Various embodiments are described wherein, mixing state of the new quanta volume and original quanta volume produces a uniform quanta volume.

Various embodiments are described wherein, further comprising a direction, and wherein moving the new quanta volume into the device includes moving in the direction into the device.

Various embodiments are described wherein, moving the new quanta volume out of the device includes moving in the direction out of the device.

Various embodiments are described that further includes determining a timestep.

Various embodiments are described where the neural network is a recurrent neural network.

Various embodiments are described where the new quanta volume is based on size of the timestep.

Various embodiments are described wherein, further comprising returning the quanta volume to the original size.

### Problem to work on
Shorten the paragraph of the quanta volume excerpt that begins "Various embodiments are described wherein, further comprising a direction," keeping its main facts. The listing after this excerpt isn't needed for any task.

### Material
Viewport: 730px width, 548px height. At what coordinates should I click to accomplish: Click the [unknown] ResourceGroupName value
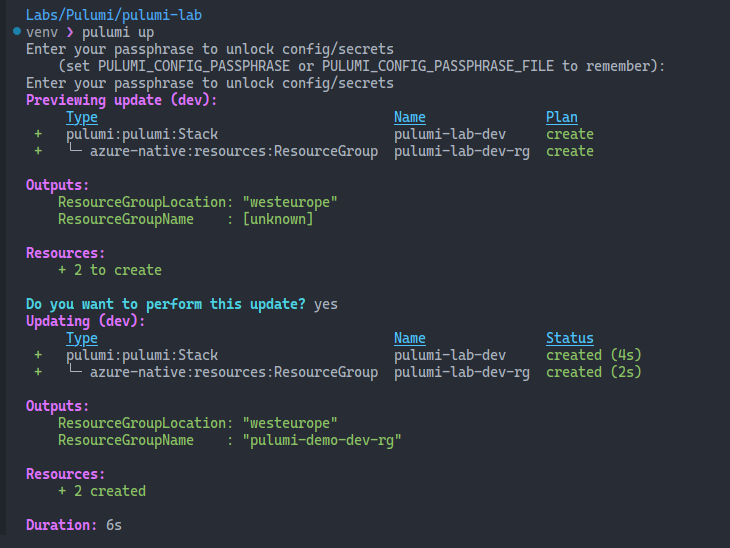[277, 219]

--

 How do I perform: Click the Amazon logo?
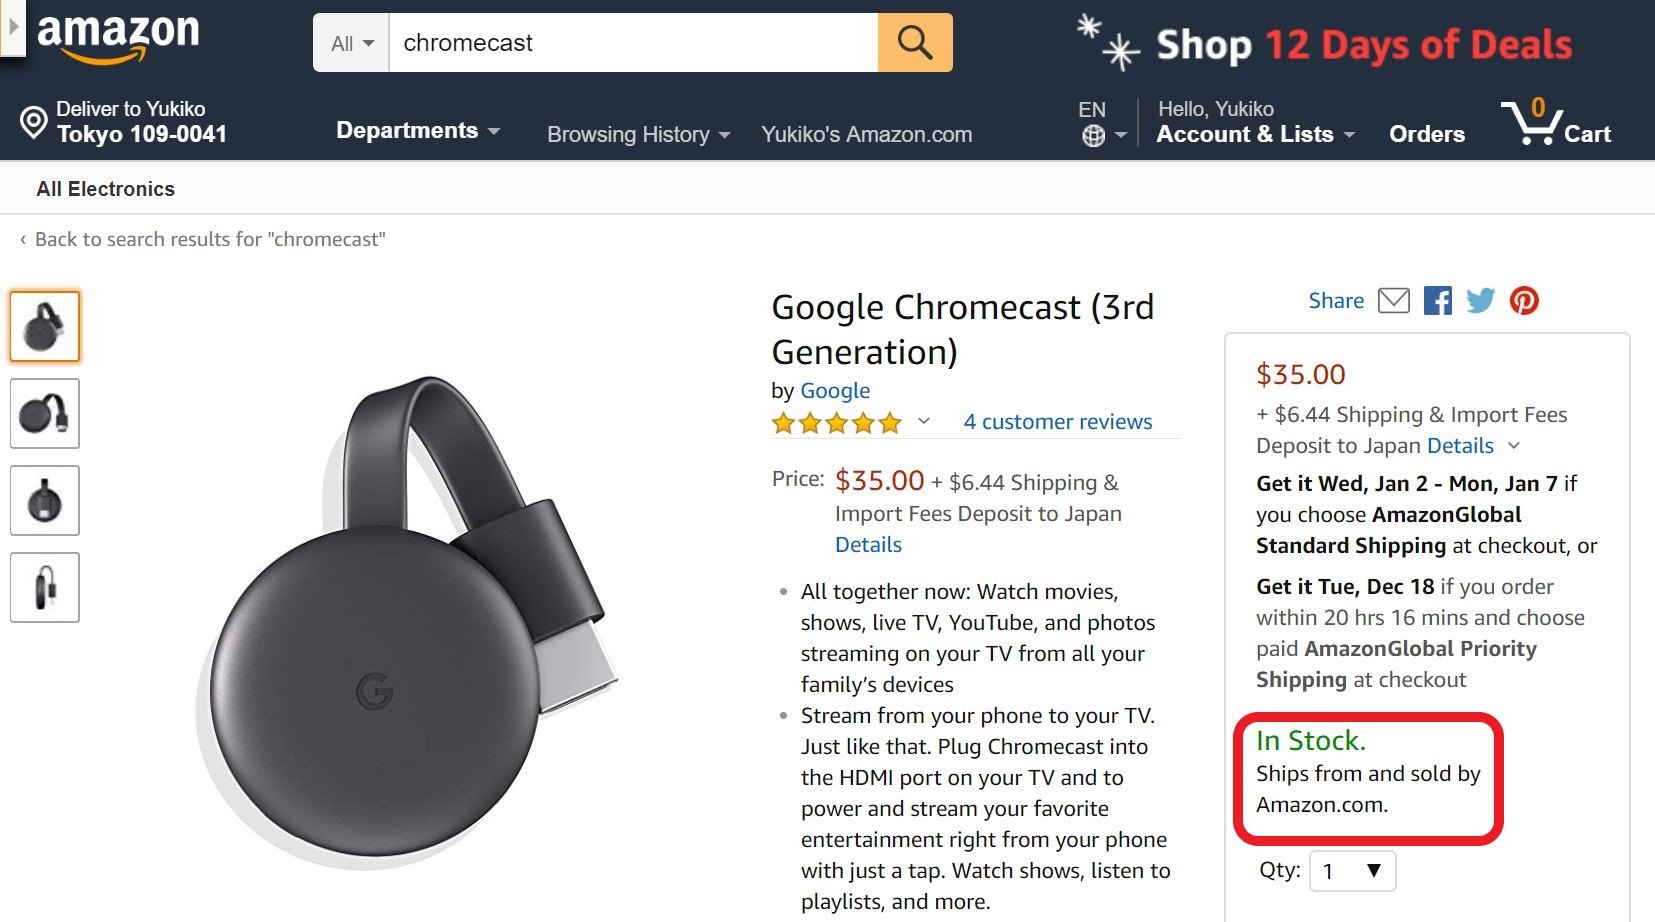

### Response below
Some embodiments include a direction, and moving the new quanta volume into the device means moving it into the device in that direction.